GO HQ: Adaptive Office Living Inside A 17th-Century Convent Complex
GO HQ sets a contemporary office within the historic center of Morelia, Mexico, reworking a former 17th-century convent into a new corporate home. Designed by FMA, the project trades fixed cubicles for shared rooms, gardens, and leisure areas that support changing rhythms of work. Historic substance, regional materials, and a soft interior palette come together to frame how people now gather, focus, and unwind on the job.








Morning light crosses old plaster and oak, tracing the cloister walls and the quiet courtyard that now hums with laptops and low conversation.

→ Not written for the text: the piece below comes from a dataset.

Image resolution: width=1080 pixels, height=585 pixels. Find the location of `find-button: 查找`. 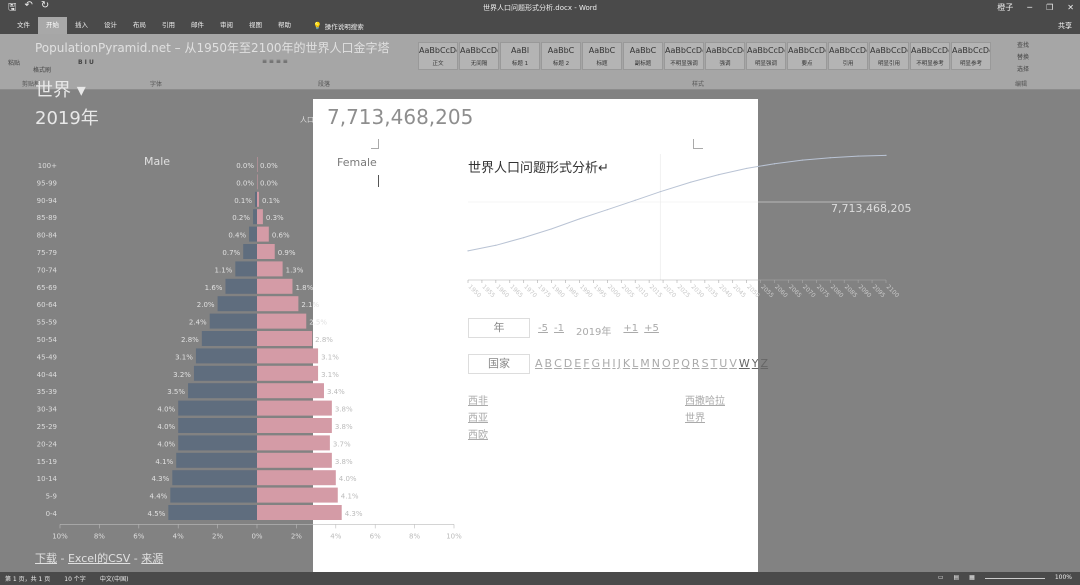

Orange trees rise from generous planters, turning a once enclosed religious court into the company’s informal dining room and outdoor desk cluster.
GO HQ occupies a former 17th-century convent in central Morelia, converted by FMA into a contemporary office that leans on shared rooms rather than fixed desks. The project reshapes daily work by treating each level as a sequence of lived-in environments, from garden dining at ground level to layered activity zones above. Gesture by gesture, the plan focuses on how people eat, meet, rest, and reset together.
Below, historic bones still guide movement through the building, but the program now answers to corporate life, not monastic routine. Above, flexible rooms double up on use, weaving library, auditorium, meditation, and leisure into an everyday circuit of work.
Reworking The Ground Level
The ground floor intervention centers on the cloister, which becomes a corporate dining hall and informal open-air studio. Five large planters with orange trees cut through the former circulation ring, turning static paving into a gentle grid of shaded nooks and social tables. Employees drift between coffee, conversation, and laptop work, using the planters as both seating and boundary, so eating and working share the same generous court. Historic walls remain as a calm frame; daily life now activates the void.
Flexible Rooms Upstairs
On the upper level, the office reads more like a series of living rooms than a row of conventional workstations. One idea guides the program: every room can shift function through the day. An auditorium with bleachers doubles as a meeting room, trading stackable chairs for stepped seating where presentations, quick stand-ups, and informal huddles all unfold. Nearby, the library welcomes visitors as reception and waiting room, inviting people to work quietly between shelves or simply pause with a book before their next task.
Circulation threads these rooms together so that moving from desk work to group sessions feels like walking through a house rather than an office corridor. Variety becomes a tool for focus, with each room tuned to a different level of noise, posture, and interaction.
Rhythms Of Rest
Work at GO HQ folds rest into its schedule instead of banishing it to the margins. A dedicated leisure room gathers a coffee bar, TV area, and Ping-Pong table, giving staff a place to decompress in short pulses throughout the day. The meditation room, known as the “nest,” adds another layer of stillness, carved out specifically for introspection and mental reset. Here, quiet becomes part of the office rhythm, a counterpoint to the more social zones and a resource for long-term productivity.
Lighting and building systems support these shifts in tempo with a measured hand. Circadian-responsive lighting adjusts through the day to maintain alertness while cutting unnecessary energy use, and double-glazed windows temper the avenue outside, softening both noise and heat so rooms stay focused and comfortable.
Material Warmth At Work
Interior choices lean toward warmth and tactility, reinforcing the lived-in quality of the office. Sand-colored plaster settles over the walls, holding light in a gentle way and letting foliage and oak stand out without glare. Oak woodwork with a natural lacquer finish shapes doors, shelving, and built elements, while white oak stave flooring ties circulation paths and rooms into a coherent, grounded whole. Clay lamps, planters, and small objects from Michoacan artisans punctuate the rooms, pulling local craft directly into daily routines.
Vegetation plays a practical role in the working environment beyond the courtyard trees. Plants are chosen for thermal comfort and air purification as much as for their leaf texture or color, so desks, lounges, and walkways share a cultivated microclimate. Warm, earthy tones in furnishings and finishes repeat this sense of ease, encouraging people to linger in shared areas rather than retreating to isolated corners.
As evening falls, the former convent settles back into quiet, its cloister now lit for informal dinners and late conversations. Workers step through oak-framed doorways, past clay lamps and soft planting, retracing paths that once served a very different daily ritual. GO HQ keeps that layered history in view while aligning every room, court, and stair with how people actually work, gather, and recover today.